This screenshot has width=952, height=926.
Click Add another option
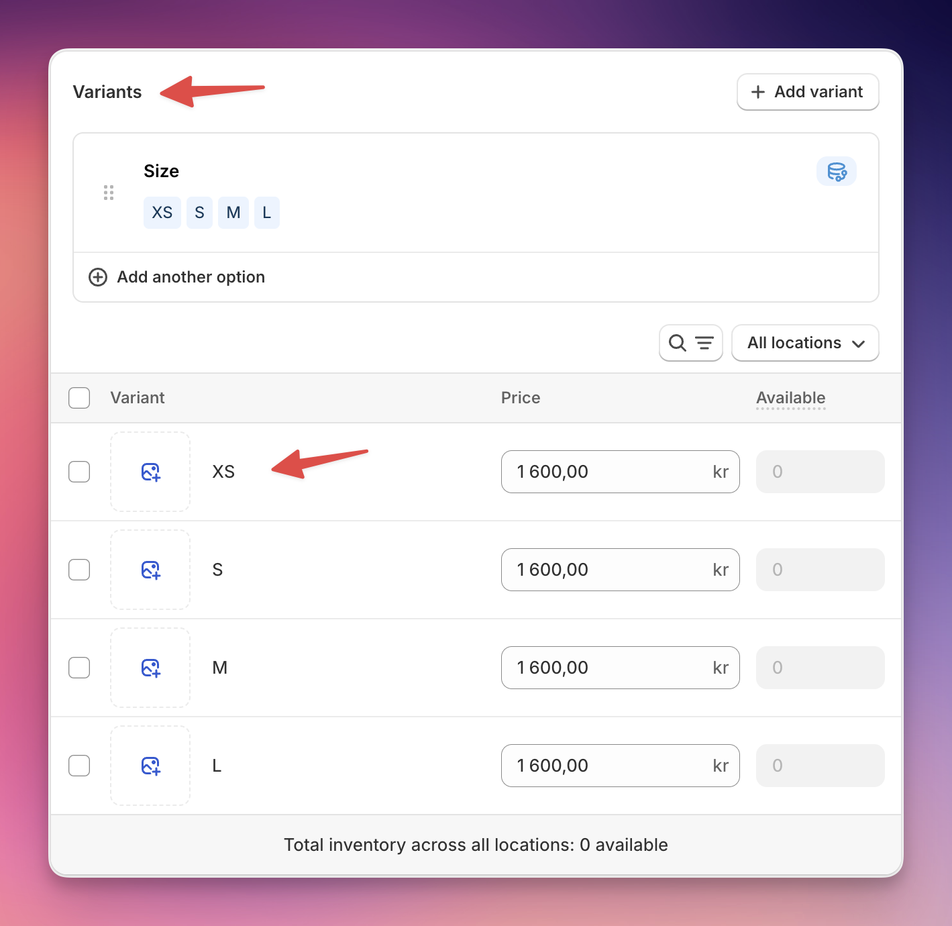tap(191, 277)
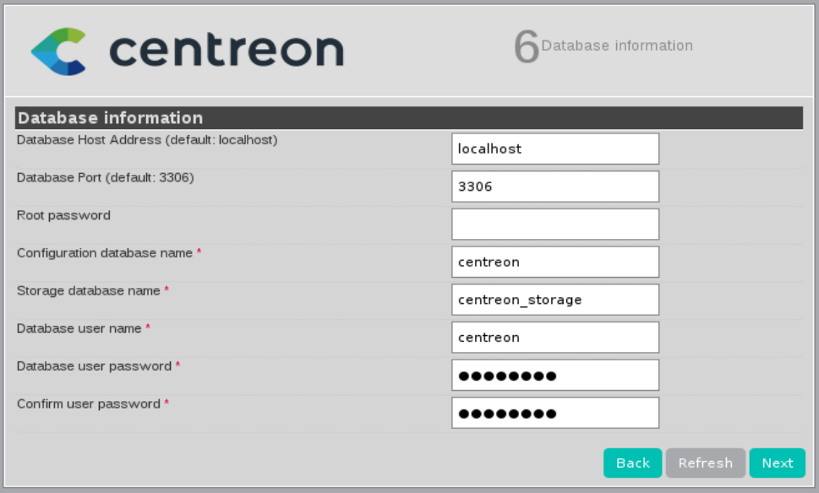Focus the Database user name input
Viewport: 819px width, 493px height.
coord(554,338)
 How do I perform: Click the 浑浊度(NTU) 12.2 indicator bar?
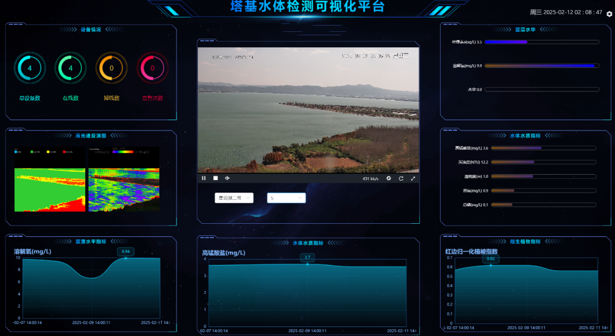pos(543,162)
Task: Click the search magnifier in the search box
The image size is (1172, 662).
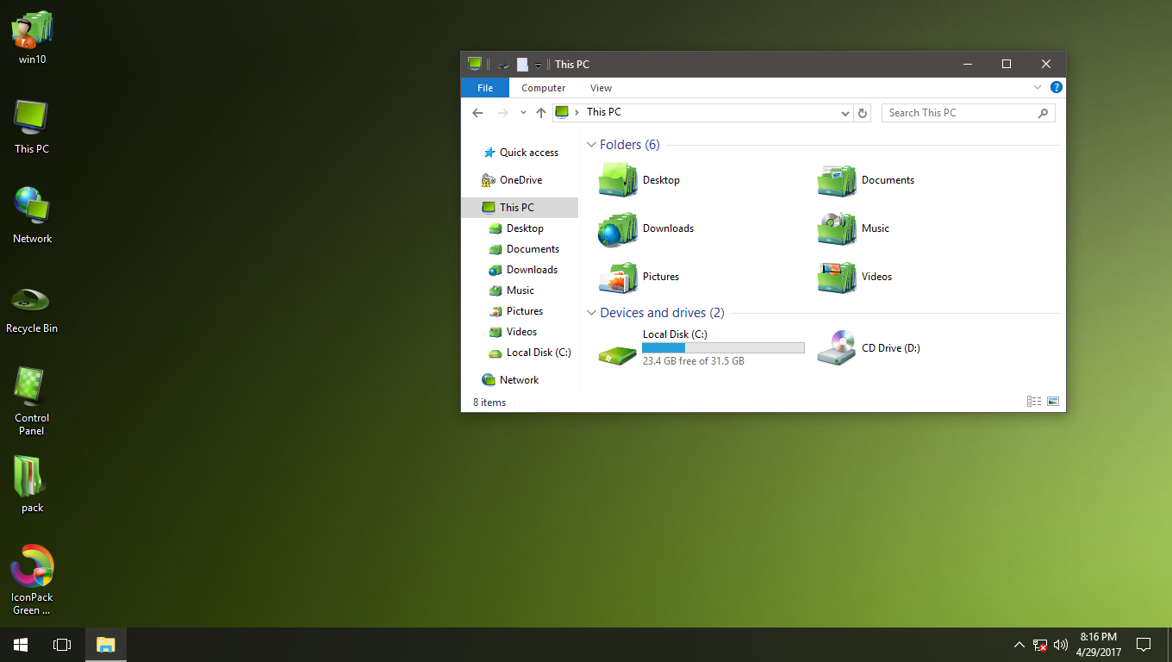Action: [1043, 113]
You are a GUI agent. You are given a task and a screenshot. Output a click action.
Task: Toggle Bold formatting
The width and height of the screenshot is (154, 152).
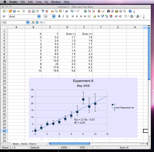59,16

= REQUIRED WORK =
Without any of the pictures, set the entries down again exactly as written.

= ANSWER SPACE =
This screenshot has width=952, height=926.
Click Add another option
tap(191, 277)
Focus the Database user name input
Viewport: 819px width, 493px height.
coord(554,338)
 How do I perform: Click the 浑浊度(NTU) 12.2 indicator bar?
pos(543,162)
Task: Click the search magnifier in the search box
The image size is (1172, 662).
Action: [1043, 113]
You are a GUI agent. You are given a task and a screenshot. Output a click action.
Task: Toggle Bold formatting
The width and height of the screenshot is (154, 152).
59,16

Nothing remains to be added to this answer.